:: Task goal ::
Copy out, unchanged, every line from the start of the records to the line that contains "Task: Open the 语言/Language menu", and stop there.

:: Entries provided ::
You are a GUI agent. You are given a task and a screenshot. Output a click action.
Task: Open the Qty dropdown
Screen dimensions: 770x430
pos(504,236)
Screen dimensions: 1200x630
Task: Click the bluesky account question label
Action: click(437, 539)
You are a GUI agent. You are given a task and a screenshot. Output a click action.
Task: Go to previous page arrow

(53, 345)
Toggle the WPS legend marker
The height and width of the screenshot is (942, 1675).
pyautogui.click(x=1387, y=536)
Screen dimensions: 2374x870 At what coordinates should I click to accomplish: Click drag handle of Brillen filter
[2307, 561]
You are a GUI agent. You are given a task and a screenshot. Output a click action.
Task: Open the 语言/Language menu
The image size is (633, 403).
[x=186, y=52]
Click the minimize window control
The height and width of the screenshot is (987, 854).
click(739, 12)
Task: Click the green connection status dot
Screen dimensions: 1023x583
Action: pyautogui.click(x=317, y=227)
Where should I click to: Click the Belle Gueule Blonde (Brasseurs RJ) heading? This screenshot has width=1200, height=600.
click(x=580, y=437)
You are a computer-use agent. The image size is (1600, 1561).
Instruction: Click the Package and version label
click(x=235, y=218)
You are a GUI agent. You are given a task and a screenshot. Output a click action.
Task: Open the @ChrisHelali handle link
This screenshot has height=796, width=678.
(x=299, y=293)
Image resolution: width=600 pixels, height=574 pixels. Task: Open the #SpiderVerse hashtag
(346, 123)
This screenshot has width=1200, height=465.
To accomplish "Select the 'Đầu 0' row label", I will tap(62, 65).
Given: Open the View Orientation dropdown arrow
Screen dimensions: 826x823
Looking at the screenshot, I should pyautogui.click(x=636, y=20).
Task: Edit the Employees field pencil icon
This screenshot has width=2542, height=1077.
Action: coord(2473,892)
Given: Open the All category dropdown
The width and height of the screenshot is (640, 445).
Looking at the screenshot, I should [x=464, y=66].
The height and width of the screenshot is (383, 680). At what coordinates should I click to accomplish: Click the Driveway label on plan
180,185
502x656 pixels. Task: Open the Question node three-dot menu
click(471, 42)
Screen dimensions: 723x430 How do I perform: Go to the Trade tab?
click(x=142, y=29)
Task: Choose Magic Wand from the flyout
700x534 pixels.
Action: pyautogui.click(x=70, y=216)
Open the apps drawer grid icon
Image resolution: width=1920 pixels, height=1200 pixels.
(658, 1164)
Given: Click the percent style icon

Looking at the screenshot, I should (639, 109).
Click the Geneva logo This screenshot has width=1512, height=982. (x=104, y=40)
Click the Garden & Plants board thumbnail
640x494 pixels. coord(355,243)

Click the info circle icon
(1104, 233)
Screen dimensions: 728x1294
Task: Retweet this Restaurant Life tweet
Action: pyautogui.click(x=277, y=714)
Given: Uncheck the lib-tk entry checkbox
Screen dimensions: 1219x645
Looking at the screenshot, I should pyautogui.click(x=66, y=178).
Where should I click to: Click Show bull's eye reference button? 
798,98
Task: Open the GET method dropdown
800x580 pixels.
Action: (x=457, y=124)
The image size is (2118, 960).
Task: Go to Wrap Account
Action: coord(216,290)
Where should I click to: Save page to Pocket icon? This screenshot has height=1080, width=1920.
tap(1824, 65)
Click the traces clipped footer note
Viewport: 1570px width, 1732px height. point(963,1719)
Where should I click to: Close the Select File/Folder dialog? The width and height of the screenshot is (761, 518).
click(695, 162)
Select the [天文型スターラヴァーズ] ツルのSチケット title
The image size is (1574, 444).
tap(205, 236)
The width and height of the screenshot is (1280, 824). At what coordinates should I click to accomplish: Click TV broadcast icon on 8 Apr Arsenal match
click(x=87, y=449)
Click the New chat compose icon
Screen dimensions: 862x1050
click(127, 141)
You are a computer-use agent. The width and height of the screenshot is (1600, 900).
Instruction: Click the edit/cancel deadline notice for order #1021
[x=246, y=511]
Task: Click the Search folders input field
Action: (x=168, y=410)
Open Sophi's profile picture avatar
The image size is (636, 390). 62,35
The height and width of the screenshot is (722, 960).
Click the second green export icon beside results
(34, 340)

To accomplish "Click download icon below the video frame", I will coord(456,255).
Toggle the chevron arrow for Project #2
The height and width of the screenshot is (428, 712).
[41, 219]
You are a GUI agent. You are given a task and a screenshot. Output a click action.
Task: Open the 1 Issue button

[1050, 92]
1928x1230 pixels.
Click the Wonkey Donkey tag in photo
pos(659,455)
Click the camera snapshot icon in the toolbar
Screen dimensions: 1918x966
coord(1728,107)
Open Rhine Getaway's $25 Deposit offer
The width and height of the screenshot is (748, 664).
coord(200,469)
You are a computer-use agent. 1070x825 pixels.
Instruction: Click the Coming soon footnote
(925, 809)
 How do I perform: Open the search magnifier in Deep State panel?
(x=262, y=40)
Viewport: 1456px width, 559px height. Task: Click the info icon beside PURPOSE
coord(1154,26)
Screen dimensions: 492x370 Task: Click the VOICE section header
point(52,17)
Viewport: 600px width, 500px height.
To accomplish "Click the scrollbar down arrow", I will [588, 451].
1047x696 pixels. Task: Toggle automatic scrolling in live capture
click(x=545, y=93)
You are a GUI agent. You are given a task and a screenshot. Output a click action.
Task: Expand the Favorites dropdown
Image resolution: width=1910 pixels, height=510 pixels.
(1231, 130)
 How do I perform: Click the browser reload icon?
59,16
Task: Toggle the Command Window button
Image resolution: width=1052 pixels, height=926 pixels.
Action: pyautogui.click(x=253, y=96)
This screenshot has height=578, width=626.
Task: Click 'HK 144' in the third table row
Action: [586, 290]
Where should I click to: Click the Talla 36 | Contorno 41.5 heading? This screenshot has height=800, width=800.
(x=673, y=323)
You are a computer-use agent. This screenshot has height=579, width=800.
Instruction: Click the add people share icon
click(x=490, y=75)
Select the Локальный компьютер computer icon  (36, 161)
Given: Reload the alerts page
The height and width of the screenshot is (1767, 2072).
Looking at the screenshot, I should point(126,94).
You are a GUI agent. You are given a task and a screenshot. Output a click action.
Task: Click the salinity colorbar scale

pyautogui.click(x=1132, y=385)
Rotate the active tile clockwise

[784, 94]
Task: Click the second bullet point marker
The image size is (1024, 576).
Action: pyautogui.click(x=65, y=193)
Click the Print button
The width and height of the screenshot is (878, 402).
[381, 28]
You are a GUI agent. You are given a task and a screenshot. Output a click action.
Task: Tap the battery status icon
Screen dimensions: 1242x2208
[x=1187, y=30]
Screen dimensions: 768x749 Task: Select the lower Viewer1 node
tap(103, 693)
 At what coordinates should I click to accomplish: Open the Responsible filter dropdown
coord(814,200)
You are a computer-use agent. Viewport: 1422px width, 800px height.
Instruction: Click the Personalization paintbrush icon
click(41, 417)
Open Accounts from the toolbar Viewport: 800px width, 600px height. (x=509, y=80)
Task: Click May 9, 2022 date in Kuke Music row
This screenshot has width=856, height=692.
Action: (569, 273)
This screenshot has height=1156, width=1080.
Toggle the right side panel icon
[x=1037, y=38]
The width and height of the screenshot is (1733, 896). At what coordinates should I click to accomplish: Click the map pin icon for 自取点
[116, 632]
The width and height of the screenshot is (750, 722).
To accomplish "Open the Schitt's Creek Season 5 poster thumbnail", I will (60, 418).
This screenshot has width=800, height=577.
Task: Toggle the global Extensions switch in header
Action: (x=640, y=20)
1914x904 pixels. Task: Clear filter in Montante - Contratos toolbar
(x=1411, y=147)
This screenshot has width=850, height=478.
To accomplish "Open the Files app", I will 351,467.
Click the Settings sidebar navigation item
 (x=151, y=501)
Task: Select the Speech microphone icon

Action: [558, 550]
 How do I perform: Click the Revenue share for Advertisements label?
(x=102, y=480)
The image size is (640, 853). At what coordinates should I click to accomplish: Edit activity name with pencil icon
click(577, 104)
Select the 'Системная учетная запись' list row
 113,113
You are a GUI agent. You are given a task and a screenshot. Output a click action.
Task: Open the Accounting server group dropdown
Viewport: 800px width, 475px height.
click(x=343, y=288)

:: Reply ::
You are a GUI agent. You are given a task and a screenshot. Output a click action.
Task: Open the Qty dropdown
Screen dimensions: 770x430
pos(504,236)
Screen dimensions: 1200x630
Task: Click the bluesky account question label
Action: click(437, 539)
You are a GUI agent. You are given a task and a screenshot. Output a click action.
Task: Go to previous page arrow

(53, 345)
Toggle the WPS legend marker
The height and width of the screenshot is (942, 1675).
pyautogui.click(x=1387, y=536)
Screen dimensions: 2374x870 At what coordinates should I click to accomplish: Click drag handle of Brillen filter
[2307, 561]
You are a GUI agent. You are given a task and a screenshot. Output a click action.
Task: Open the 语言/Language menu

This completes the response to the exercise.